> **Artigo**
================

21 de outubro de 2012

A Pedagogia Teosófica

Uma Reflexão Sobre Como Caminhar

Carlos Cardoso Aveline




O que possibilita o verdadeiro caminho espiritual não é a crença, mas o aprendizado.  As duas coisas levam a situações muito diferentes.   

Uma crença que não pode ser questionada é algo cômodo, confortável, estático e sem vida. Conduz apenas à ampliação da ignorância, que pode ocultar-se sob um elegante palavreado espiritual. O aprendizado, em compensação, é dinâmico, estimulante, incômodo, desafiador, frequentemente dolorido, e leva à sabedoria. 

O dicionário define “pedagogia” (do grego “paidagogia”) como teoria e ciência da educação e do ensino. E pelo menos quatro ideias devem ser acrescentadas a esta definição:

Primeiro, que o centro de todo processo pedagógico é a aprendizagem. Segundo, que a aprendizagem autêntica só pode ocorrer na medida em que o estudante pensar com  independência. Terceiro, que todos  ensinamos uns aos outros o tempo todo;  e, quarto, que ensinamos e aprendemos tanto pelo exemplo quanto pelas palavras.

O verdadeiro aprendizado teosófico não tem como base a memorização nem a imitação. A prioridade não é ser politicamente correto, mas seguir a voz da consciência. O caminhante passa a assumir a responsabilidade por tudo o que faz. Não perde tempo ou energia rejeitando os fatos e circunstâncias. Ele adota um Ideal e trabalha à luz da sua Meta. Está disposto a identificar, enfrentar e corrigir os seus próprios erros. Sabe que precisa desenvolver virtudes opostas e complementares. Entre elas estão a audácia e a prudência; a coragem e o bom senso; a perseverança e a humildade; a confiança e o discernimento; o autoconhecimento e o autoesquecimento.   

A discussão pedagógica estimula a observação crítica do processo da aprendizagem e constitui um tema central na agenda teosófica. Os fatores pedagógicos são constantemente abordados nas Cartas dos Mahatmas.

================

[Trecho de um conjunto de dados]

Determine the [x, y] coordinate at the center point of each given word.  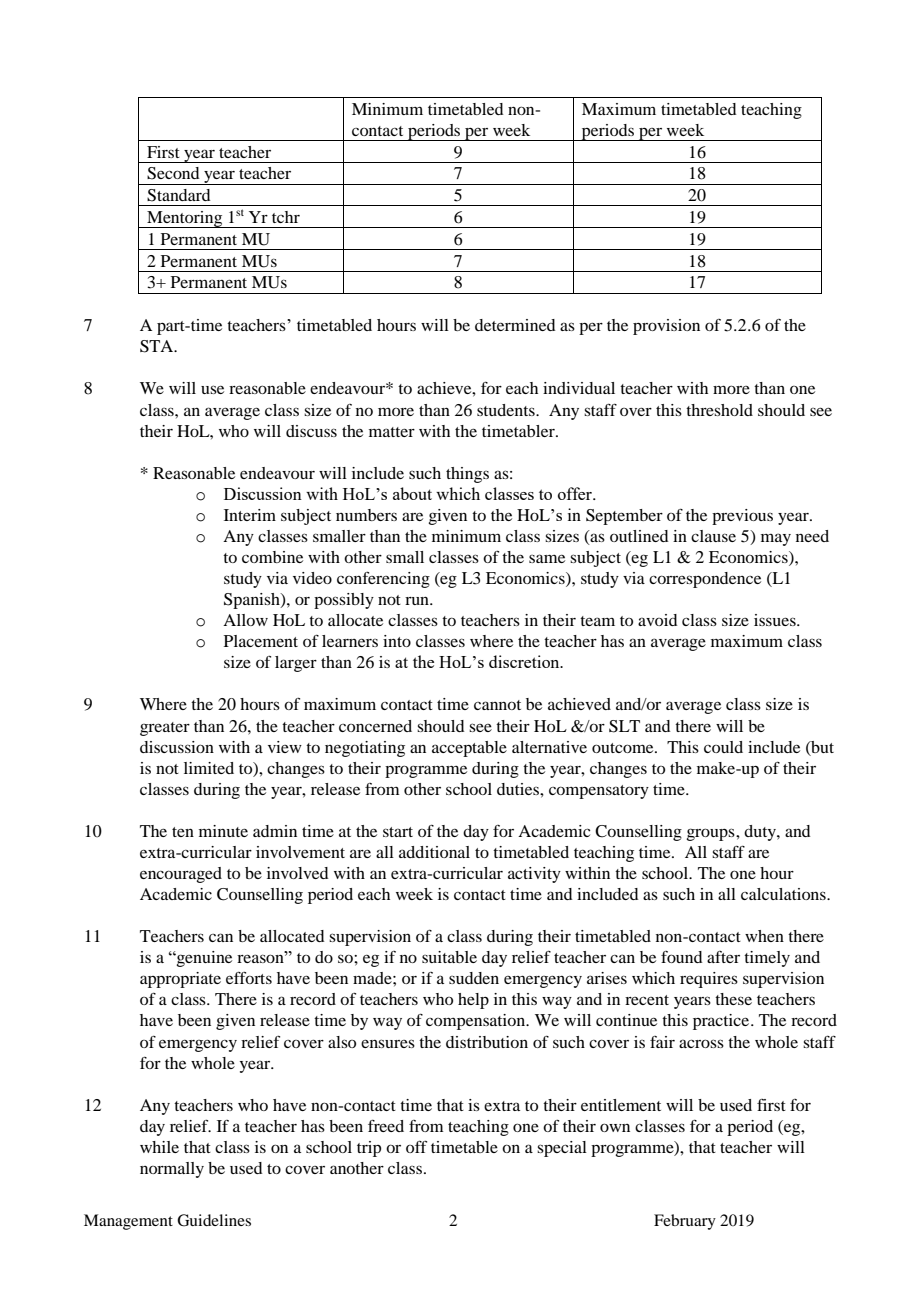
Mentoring [185, 219]
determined [515, 325]
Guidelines [214, 1220]
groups [711, 834]
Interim [250, 515]
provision [666, 327]
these [733, 999]
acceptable [469, 749]
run [418, 600]
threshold [719, 410]
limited [209, 768]
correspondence [705, 580]
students [507, 410]
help [473, 1001]
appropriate [180, 980]
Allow [245, 620]
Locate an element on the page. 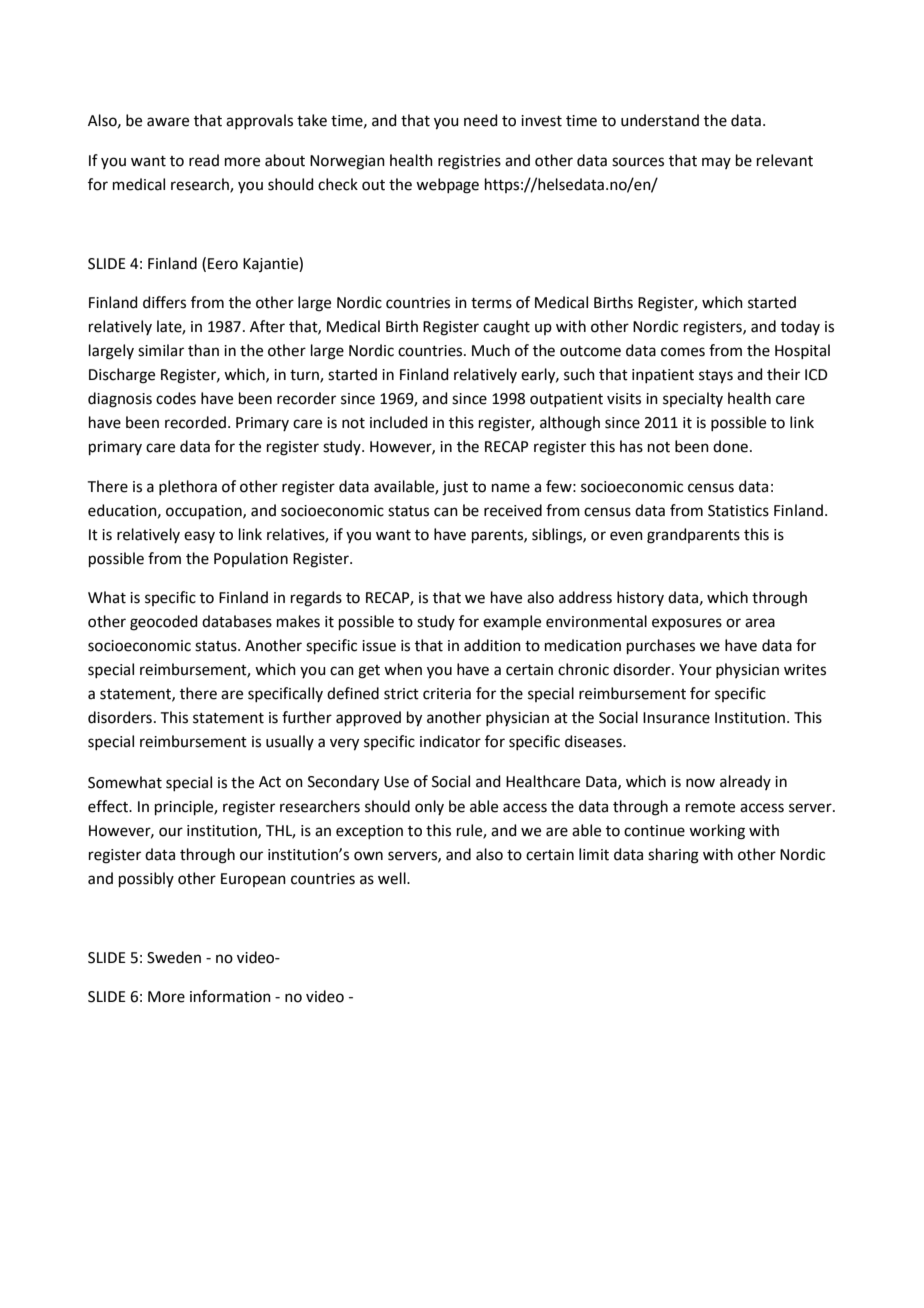  now is located at coordinates (700, 783).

================

> **Enunciado**
Por favor, reproduza sem alterações o trecho do texto sobre a pedagogia teosófica, do ponto em que aparecem as palavras "O verdadeiro aprendizado" até as palavras "e o autoesquecimento.", incluindo-as.

> **Exercício resolvido**
O verdadeiro aprendizado teosófico não tem como base a memorização nem a imitação. A prioridade não é ser politicamente correto, mas seguir a voz da consciência. O caminhante passa a assumir a responsabilidade por tudo o que faz. Não perde tempo ou energia rejeitando os fatos e circunstâncias. Ele adota um Ideal e trabalha à luz da sua Meta. Está disposto a identificar, enfrentar e corrigir os seus próprios erros. Sabe que precisa desenvolver virtudes opostas e complementares. Entre elas estão a audácia e a prudência; a coragem e o bom senso; a perseverança e a humildade; a confiança e o discernimento; o autoconhecimento e o autoesquecimento.